• İstenenler
1. İçtihat metnine göre sözleşmenin 6. maddesi uyarınca davacıya peşin ödenecek net ücret ne kadardır?
2. İçtihat metninde "Taraflar arasındaki itirazın" ifadesinden "reddine karar verilmiştir." ifadesine kadar olan kısmı harfiyen alıntılayın.

== Metin ==

"İçtihat Metni"
MAHKEMESİ : ... Bölge Adliye Mahkemesi 21. Hukuk Dairesi
DAVA TARİHİ : 20.10.2018
İLK DERECE MAHKEMESİ : ... 2. Asliye (Tüketici) Hukuk Mahkemesi
SAYISI : 2021/563 E., 2022/366 K.
Taraflar arasındaki itirazın iptali davasından dolayı yapılan yargılama sonunda İlk Derece Mahkemesince davanın davalı ... yönünden reddine, dahili davalılar yönünden kabulüne karar verilmiştir.
Kararın davacı ve dahili davalılar tarafından istinaf edilmesi üzerine, Bölge Adliye Mahkemesince başvuruların esastan reddine karar verilmiştir.
Bölge Adliye Mahkemesi kararı dahili davalılar tarafından temyiz edilmekle; kesinlik, süre, temyiz şartı ve diğer usul eksiklikleri yönünden yapılan ön inceleme sonucunda, temyiz dilekçesinin kabulüne karar verildikten ve Tetkik Hâkimi tarafından hazırlanan rapor dinlendikten sonra dosyadaki belgeler incelenip gereği düşünüldü:
I. DAVA
Davacı; davalılardan ...'in 28.03.2005 tarihli vekaletname ile kendisini vekil tayin ettiğini ve aralarında 28.10.2014 tarihli avukatlık ücret sözleşmesinin imzalandığını, sözleşmenin 6. maddesinde kendisine net olarak 200.000,00 TL ücretin peşin ödeneceğinin, ücretin peşin ödenememesi halinde imza tarihinden ücretin ödenme tarihine kadar geçecek zaman için ücret alacağına yasal faiz uygulanarak ödenmesinin taahhüt edildiğini, diğer davalı ...'ün ise sözleşmede kefil olarak imzasının bulunduğunu, davalı ...'in 09.10.2018 tarihli azilnamede "gördüğüm lüzum üzerine" ifadelerine yer vererek kendisini azlettiğini, haksız azil ile ücret alacağı muaccel hale geldiğinden başlattığı takibe davalıların haksız olarak itiraz ettiklerini ileri sürerek; itirazın iptali ile takibin devamına, lehine icra inkar tazminatına hükmedilmesini, alacağın müştereken ve müteselsilen borçlulardan tahsiline karar verilmesini talep etmiştir.

===
== Verilen Bilgiler ==

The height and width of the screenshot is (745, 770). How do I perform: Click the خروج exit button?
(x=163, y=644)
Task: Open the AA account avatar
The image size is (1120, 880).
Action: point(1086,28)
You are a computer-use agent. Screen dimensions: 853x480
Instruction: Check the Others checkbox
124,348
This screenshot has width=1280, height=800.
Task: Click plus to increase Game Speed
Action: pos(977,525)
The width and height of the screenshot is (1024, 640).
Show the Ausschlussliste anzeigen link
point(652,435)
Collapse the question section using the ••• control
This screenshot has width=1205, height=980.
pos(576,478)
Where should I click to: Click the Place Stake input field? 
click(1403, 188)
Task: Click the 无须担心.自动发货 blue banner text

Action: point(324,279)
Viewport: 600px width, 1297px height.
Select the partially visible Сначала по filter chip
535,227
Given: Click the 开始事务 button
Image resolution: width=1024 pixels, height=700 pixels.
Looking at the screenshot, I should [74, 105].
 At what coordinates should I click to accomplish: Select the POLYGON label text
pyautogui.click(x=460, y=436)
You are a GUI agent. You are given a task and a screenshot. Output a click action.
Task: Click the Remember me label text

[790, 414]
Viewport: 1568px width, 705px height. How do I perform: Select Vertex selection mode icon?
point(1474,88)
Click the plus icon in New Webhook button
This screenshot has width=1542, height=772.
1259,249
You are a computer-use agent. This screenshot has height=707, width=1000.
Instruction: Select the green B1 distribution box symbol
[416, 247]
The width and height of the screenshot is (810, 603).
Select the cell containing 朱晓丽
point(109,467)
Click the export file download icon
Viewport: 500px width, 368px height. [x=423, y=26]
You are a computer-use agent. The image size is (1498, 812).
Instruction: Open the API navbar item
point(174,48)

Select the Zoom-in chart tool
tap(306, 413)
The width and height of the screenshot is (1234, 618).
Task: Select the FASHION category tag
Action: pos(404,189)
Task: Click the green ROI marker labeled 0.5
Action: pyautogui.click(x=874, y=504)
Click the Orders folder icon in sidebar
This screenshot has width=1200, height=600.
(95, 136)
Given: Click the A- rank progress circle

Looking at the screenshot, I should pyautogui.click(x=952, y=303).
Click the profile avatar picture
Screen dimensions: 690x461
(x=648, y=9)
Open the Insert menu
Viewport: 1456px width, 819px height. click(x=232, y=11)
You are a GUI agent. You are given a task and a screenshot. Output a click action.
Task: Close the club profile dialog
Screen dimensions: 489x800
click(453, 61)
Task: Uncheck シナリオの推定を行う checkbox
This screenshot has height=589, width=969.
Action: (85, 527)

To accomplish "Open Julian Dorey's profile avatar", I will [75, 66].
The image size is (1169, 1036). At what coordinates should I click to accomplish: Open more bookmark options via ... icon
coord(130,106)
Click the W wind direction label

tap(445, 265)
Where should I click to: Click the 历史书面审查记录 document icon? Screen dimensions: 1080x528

===

• Cevap Anahtarı
1. 200.000,00 TL

2.
Taraflar arasındaki itirazın iptali davasından dolayı yapılan yargılama sonunda İlk Derece Mahkemesince davanın davalı ... yönünden reddine, dahili davalılar yönünden kabulüne karar verilmiştir.
Kararın davacı ve dahili davalılar tarafından istinaf edilmesi üzerine, Bölge Adliye Mahkemesince başvuruların esastan reddine karar verilmiştir.